- _Your objective_: Copy the data word for word, starting at the line that contains "Image resolution: width=1270" and ending at the line that contains "Action: coord(1152,67)", and leave out any pictures.

- _Data provided_:

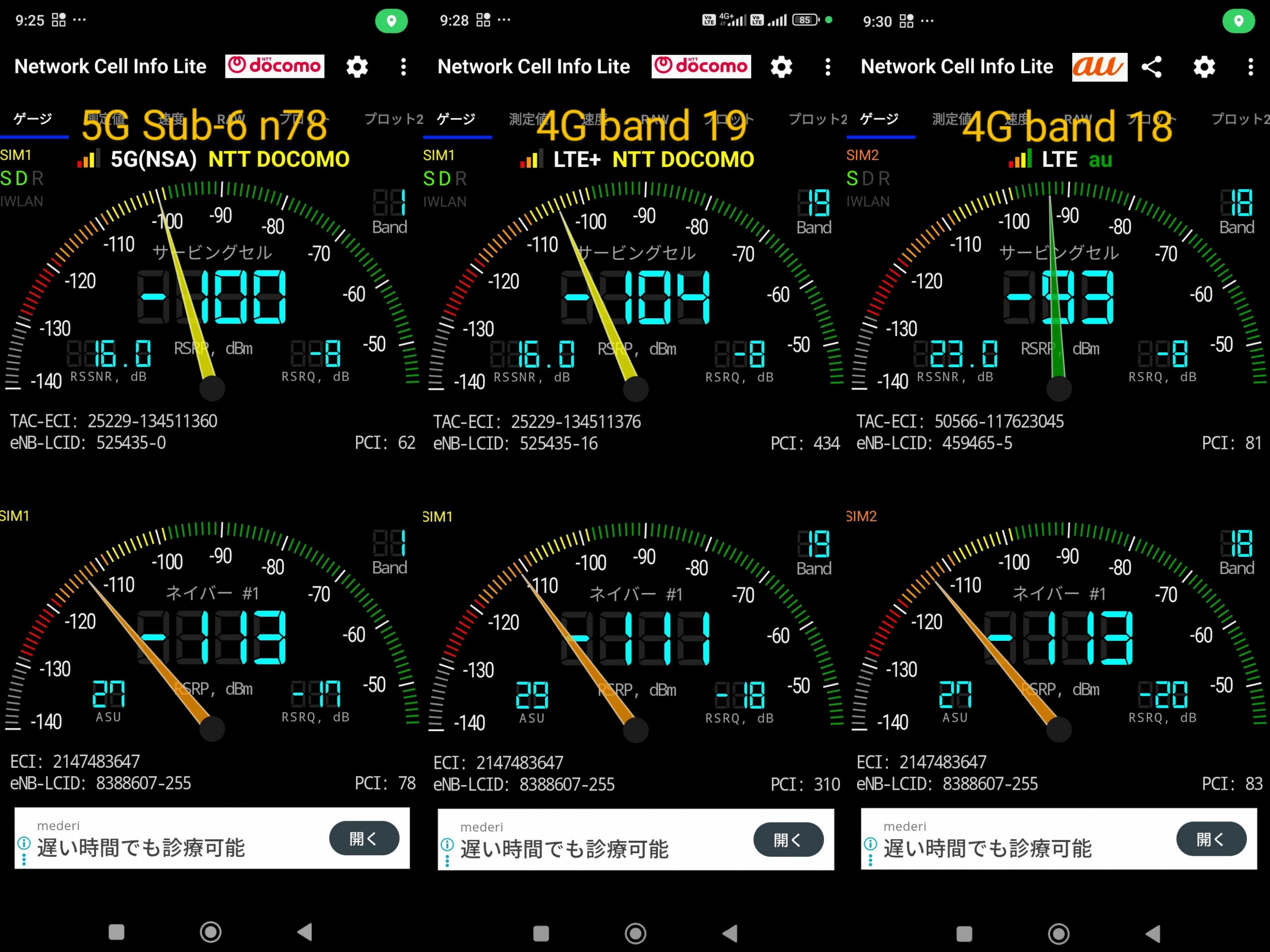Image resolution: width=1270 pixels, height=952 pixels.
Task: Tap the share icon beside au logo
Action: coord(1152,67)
==
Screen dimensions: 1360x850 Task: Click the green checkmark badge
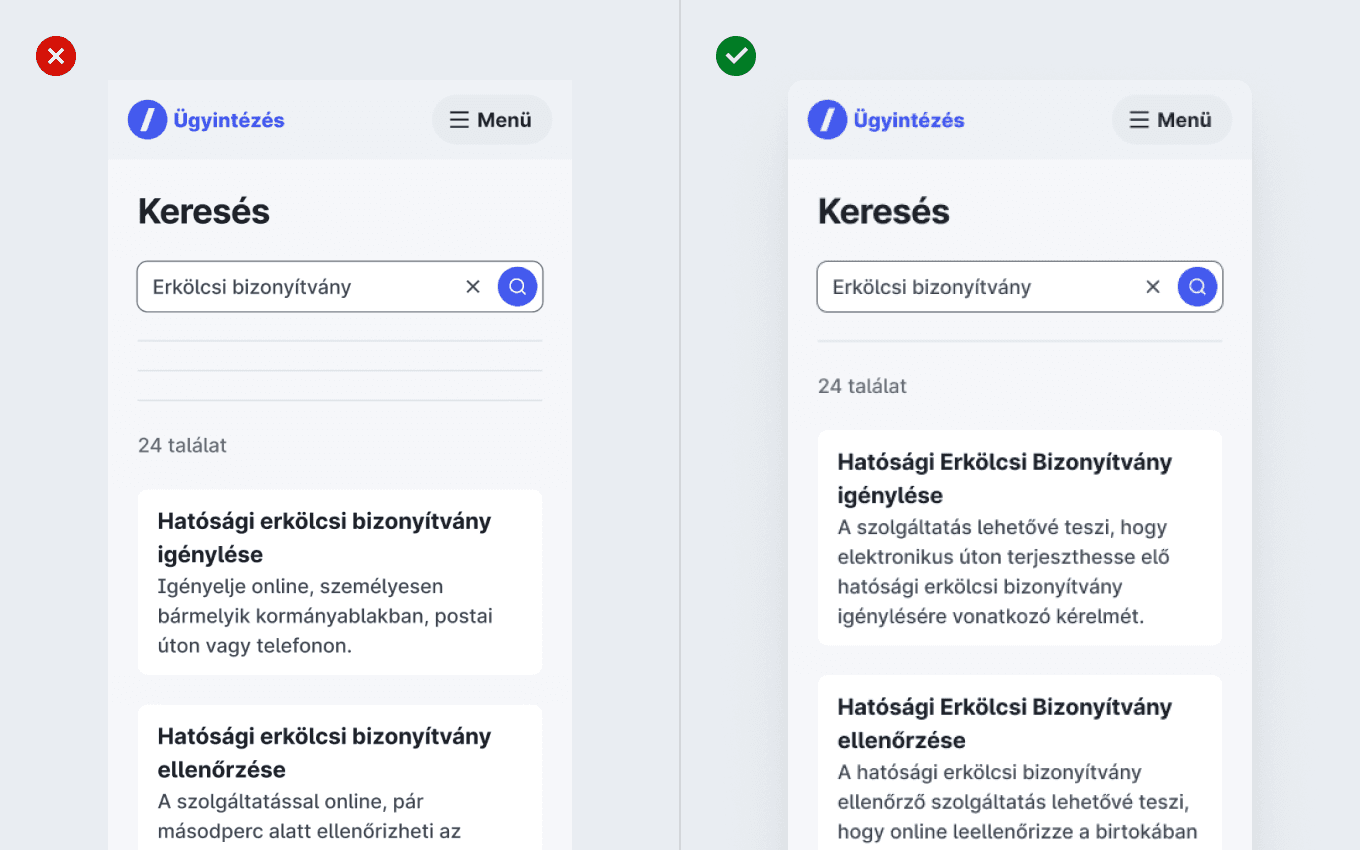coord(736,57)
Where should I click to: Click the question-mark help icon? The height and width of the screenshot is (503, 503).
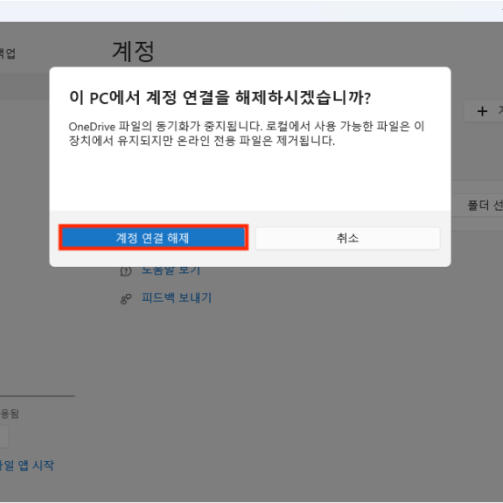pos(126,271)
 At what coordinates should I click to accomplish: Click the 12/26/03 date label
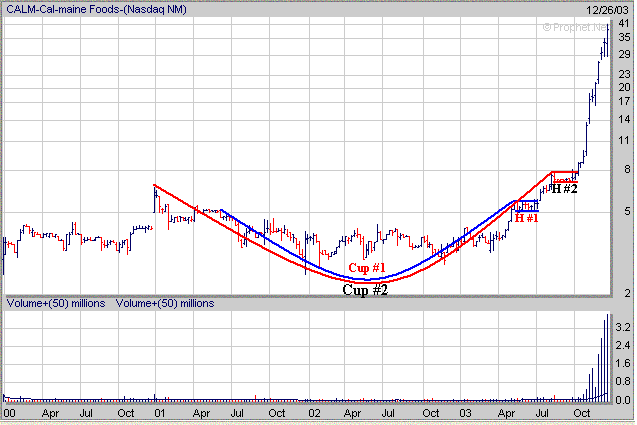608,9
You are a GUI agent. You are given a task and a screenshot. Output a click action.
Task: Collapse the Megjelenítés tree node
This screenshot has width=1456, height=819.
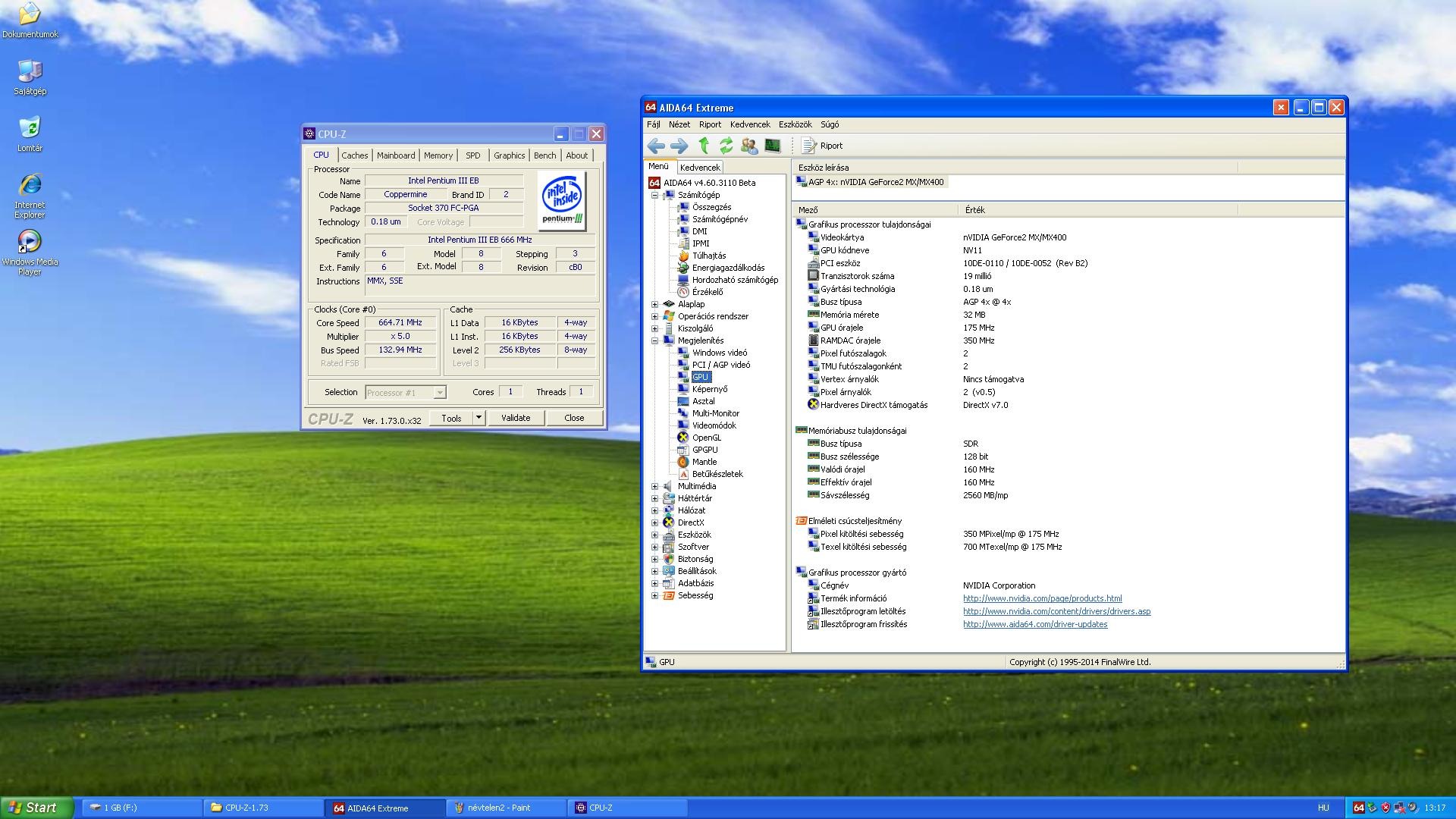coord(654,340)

- _Written response_:
Image resolution: width=1270 pixels, height=952 pixels.
Task: Tap the share icon beside au logo
Action: coord(1152,67)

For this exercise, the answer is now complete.